While working a full-time job and caring for two children, Amy (Mila Kunis) is also juggling an intense part-time job (that’s actually more full-time), her marriage is in trouble, she has two kids, household duties, and everything else — all while being monitored by the PTA mothers who attend her children’s elementary school. Her husband had been having internet sex with another lady across the country, so Amy kicked him out and was forced to deal with even more stress in her already stressful life. She soon comes to the conclusion that she’s had enough of trying to be a great mother and gives up. Amy resolves to embrace “poor motherhood” with the help of two new friends, Carla (Kathryn Hahn) and Kiki (Kristen Bell), both mothers at the school who feel her anguish. However, at what price?

Bonus: Parenthood – TV Show (2010 – 2015)

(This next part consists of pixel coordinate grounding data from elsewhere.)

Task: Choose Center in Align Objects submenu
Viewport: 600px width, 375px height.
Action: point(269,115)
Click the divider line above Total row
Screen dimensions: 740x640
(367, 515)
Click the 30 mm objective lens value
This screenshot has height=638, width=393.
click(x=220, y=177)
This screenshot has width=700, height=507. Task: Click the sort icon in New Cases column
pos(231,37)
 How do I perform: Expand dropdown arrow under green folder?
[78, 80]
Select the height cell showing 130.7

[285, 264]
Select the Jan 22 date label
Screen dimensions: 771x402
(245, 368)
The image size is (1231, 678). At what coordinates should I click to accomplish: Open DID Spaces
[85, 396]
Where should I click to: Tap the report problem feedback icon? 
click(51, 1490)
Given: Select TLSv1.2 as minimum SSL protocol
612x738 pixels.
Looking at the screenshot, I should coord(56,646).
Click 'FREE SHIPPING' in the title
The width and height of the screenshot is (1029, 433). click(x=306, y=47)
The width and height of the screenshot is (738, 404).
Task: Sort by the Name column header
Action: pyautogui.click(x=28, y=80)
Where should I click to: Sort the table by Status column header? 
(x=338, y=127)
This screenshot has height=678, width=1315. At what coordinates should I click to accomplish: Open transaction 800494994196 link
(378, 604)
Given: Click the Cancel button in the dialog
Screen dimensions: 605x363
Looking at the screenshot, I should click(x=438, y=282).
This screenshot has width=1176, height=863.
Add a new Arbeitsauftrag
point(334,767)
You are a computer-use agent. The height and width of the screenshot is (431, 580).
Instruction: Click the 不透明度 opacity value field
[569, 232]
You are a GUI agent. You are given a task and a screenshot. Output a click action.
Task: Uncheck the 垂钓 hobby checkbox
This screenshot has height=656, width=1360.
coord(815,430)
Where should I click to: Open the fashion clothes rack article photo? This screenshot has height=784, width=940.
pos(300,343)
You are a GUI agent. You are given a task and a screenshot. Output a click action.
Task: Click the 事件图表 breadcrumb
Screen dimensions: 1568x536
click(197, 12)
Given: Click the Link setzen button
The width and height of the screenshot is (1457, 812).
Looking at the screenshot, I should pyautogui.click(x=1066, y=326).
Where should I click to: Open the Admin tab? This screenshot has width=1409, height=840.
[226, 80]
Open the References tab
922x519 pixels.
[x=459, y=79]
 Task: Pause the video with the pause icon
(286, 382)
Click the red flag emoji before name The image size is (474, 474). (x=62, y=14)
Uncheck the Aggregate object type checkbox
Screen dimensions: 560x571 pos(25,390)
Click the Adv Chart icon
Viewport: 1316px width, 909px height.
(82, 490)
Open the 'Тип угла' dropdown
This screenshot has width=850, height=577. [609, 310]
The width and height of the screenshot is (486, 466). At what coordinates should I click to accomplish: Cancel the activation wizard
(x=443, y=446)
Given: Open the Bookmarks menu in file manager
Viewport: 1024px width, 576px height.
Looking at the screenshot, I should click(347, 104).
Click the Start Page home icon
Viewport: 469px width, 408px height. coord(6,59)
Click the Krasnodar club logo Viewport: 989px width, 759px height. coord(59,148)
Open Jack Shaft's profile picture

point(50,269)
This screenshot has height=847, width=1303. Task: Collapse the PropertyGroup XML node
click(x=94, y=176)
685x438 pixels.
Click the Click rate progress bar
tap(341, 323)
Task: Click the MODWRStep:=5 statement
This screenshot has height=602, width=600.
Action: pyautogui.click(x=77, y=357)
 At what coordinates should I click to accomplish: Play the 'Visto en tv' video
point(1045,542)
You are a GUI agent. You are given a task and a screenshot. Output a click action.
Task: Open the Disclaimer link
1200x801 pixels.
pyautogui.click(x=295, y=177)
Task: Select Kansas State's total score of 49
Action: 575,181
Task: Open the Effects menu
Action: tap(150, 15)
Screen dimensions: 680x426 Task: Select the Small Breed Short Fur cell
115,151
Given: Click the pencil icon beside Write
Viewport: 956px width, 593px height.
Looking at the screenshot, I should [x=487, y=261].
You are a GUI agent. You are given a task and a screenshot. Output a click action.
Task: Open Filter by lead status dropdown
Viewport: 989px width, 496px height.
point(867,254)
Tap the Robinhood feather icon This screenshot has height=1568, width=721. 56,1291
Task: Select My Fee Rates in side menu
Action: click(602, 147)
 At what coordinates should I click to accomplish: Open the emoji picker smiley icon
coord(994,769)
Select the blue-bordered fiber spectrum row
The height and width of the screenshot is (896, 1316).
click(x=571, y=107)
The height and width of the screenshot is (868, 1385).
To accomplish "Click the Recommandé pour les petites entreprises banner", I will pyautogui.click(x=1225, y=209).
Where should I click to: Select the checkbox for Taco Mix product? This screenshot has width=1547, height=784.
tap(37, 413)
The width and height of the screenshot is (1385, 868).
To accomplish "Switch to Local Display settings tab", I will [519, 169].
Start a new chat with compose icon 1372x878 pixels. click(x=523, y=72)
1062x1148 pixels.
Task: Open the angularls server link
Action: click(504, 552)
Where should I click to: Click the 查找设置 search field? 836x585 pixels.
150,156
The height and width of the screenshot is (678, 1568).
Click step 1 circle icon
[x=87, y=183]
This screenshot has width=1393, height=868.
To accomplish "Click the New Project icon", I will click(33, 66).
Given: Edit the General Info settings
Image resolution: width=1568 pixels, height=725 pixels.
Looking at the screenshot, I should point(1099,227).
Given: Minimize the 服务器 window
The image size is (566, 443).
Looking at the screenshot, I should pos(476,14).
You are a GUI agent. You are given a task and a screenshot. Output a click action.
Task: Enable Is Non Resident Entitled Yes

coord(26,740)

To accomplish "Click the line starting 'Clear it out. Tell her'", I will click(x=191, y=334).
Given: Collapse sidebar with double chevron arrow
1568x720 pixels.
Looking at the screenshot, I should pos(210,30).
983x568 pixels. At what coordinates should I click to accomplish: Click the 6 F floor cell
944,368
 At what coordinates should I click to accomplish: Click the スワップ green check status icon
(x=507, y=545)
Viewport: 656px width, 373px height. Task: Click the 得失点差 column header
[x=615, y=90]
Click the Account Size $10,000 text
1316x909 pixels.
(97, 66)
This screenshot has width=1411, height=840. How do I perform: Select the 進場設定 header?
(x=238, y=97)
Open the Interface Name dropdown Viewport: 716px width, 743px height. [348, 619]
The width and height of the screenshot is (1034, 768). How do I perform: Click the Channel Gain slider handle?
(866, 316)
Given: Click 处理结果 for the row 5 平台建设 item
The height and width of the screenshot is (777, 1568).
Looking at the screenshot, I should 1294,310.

In PARENTHOOD, which is based on the 1989 film of the same name, Zeke (Craig T. Nelson) and Camille (Julianne Moore) Braverman’s children are the focus of the family’s day-to-day dramas (Bonnie Bedelia). His three younger siblings rely on him as a de facto “Mr. Fix-It” because married Adam (Peter Krause) appears to have it all together: single mom Sarah (Lauren Graham), free spirit Crosby (Dax Shepard) and workaholic Julia (Jennifer Garner) (Erika Christensen). Even Adam, though, requires a little parental direction from time to time. The kids these thirtysomethings are parenting, including an autistic youngster and a group of sullen teenagers, are caught in the middle of all the drama.